Re: [RFC/RFT][PATCH v2 0/7] Functional dependencies between devices

From: Rafael J. Wysocki
Date: Thu Sep 08 2016 - 17:29:13 EST


On Thursday, September 08, 2016 11:25:44 PM Rafael J. Wysocki wrote:
> Hi Everyone,
>
> This is a refresh of the functional dependencies series that I posted last
> year and which has picked up by Marek quite recently. For reference, appended
> is my introductory message sent previously (which may be slightly outdated now).
>
> As last time, the first patch rearranges the code around __device_release_driver()
> a bit to prepare it for the next one (it actually hasn't changed AFAICS).
>
> The second patch introduces the actual device links mechanics, but without
> system suspend/resume and runtime PM support which are added by the subsequent
> patches.
>
> Some bugs found by Marek during his work on these patches should be fixed
> here. In particular, the endless recursion in device_reorder_to_tail()
> which simply was broken before.
>
> There are two additional patches to address the issue with runtime PM support
> that occured when runtime PM was disabled for some suppliers due to a PM
> sleep transition in progress. Those patches simply make runtime PM helpers
> return 0 in that case which may be controversial, so please let me know if
> there are concerns about those.
>
> The way device_link_add() works is a bit different, as it takes an additional
> status argument now. That makes it possible to create a link in any state,
> with extra care of course, and should address the problem pointed to by Lukas
> during the previous discussion.
>
> Also some comments from Tomeu have been addressed.
>
> This hasn't been really tested yet and I'm sort of relying on Marek to test
> it, because he has a use case ready. Hence, the RFT tag on the series.
>
> Overall, please let me know what you think.
>
> Thanks,
> Rafael
>
>
> Introduction:
>
> As discussed in the recent "On-demand device probing" thread and in a Kernel
> Summit session earlier today, there is a problem with handling cases where
> functional dependencies between devices are involved.
>
> What I mean by a "functional dependency" is when the driver of device B needs
> both device A and its driver to be present and functional to be able to work.
> This implies that the driver of A needs to be working for B to be probed
> successfully and it cannot be unbound from the device before the B's driver.
> This also has certain consequences for power management of these devices
> (suspend/resume and runtime PM ordering).
>
> So I want to be able to represent those functional dependencies between devices
> and I'd like the driver core to track them and act on them in certain cases
> where they matter.
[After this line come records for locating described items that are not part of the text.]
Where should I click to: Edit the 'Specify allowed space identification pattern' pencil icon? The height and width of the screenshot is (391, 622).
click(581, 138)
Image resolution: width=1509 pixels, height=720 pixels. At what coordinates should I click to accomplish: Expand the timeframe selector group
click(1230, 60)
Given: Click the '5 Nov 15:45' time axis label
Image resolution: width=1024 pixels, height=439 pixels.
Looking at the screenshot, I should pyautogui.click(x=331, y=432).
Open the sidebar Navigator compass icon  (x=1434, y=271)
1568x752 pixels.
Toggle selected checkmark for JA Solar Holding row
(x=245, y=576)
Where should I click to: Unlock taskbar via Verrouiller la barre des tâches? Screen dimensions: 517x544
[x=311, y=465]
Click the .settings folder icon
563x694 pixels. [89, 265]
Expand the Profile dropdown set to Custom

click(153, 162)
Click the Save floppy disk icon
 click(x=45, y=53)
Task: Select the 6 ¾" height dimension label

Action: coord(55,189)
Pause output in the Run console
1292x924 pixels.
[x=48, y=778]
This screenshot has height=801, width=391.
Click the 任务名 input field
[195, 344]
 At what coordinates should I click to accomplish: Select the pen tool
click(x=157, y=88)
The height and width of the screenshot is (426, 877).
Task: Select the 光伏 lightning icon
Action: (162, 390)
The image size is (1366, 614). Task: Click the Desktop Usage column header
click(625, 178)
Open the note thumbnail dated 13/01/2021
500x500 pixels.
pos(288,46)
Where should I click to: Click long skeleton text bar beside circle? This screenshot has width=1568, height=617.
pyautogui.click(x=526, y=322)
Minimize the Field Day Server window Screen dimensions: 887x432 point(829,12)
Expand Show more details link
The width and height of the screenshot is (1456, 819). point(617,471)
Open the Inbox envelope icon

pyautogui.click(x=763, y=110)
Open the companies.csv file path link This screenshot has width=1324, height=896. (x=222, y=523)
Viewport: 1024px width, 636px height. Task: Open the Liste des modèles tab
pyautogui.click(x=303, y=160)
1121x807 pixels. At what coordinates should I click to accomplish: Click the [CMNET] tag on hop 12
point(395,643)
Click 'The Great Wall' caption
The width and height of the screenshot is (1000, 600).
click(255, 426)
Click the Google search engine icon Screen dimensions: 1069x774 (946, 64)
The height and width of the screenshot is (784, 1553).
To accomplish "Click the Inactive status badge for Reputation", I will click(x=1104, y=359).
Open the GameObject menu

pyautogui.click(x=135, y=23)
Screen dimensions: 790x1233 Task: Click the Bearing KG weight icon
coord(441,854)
The argument for doing that in the driver core is that
> there are quite a few distinct use cases related to that, they are relatively
> hard to get right in a driver (if one wants to address all of them properly)
> and it only gets worse if multiplied by the number of drivers potentially
> needing to do it. Morever, at least one case (asynchronous system suspend/resume)
> cannot be handled in a single driver at all, because it requires the driver of A
> to wait for B to suspend (during system suspend) and the driver of B to wait for
> A to resume (during system resume).
>
> My idea is to represent a supplier-consumer dependency between devices (or
> more precisely between device+driver combos) as a "link" object containing
> pointers to the devices in question, a list node for each of them and some
> additional information related to the management of those objects, ie.
> something like:
>
> struct device_link {
> struct device *supplier;
> struct list_head supplier_node;
> struct device *consumer;
> struct list_head consumer_node;
> <flags, status etc>
> };
>
> In general, there will be two lists of those things per device, one list
> of links to consumers and one list of links to suppliers.
>
> In that picture, links will be created by calling, say:
>
> int device_add_link(struct device *me, struct device *my_supplier, unsigned int flags);
>
> and they will be deleted by the driver core when not needed any more. The
> creation of a link should also cause dpm_list and the list used during shutdown
> to be reordered if needed.
>
> In principle, it seems usefult to consider two types of links, one created
> at device registration time (when registering the second device from the linked
> pair, whichever it is) and one created at probe time (of the consumer device).
> I'll refer to them as "permanent" and "probe-time" links, respectively.
>
> The permanent links (created at device registration time) will stay around
> until one of the linked devices is unregistered (at which time the driver
> core will drop the link along with the device going away). The probe-time
> ones will be dropped (automatically) at the consumer device driver unbind time.
>
> There's a question about what if the supplier device is being unbound before
> the consumer one (for example, as a result of a hotplug event). My current
> view on that is that the consumer needs to be force-unbound in that case too,
> but I guess I may be persuaded otherwise given sufficiently convincing
> arguments. Anyway, there are reasons to do that, like for example it may
> help with the synchronization. Namely, if there's a rule that suppliers
> cannot be unbound before any consumers linked to them, than the list of links
> to suppliers for a consumer can only change at its registration/probe or
> unbind/remove times (which simplifies things quite a bit).
>
> With that, the permanent links existing at the probe time for a consumer
> device can be used to check whether or not to defer the probing of it
> even before executing its probe callback. In turn, system suspend
> synchronization should be a matter of calling device_pm_wait_for_dev()
> for all consumers of a supplier device, in analogy with dpm_wait_for_children(),
> and so on.
>
> Of course, the new lists have to be stable during those operations and ensuring
> that is going to be somewhat tricky (AFAICS right now at least), but apart from
> that the whole concept looks reasonably straightforward to me.
> --

The Mark's address is broken in this series. Again, sadly.

Really sorry about that and please fix it up when you reply.

Thanks,
Rafael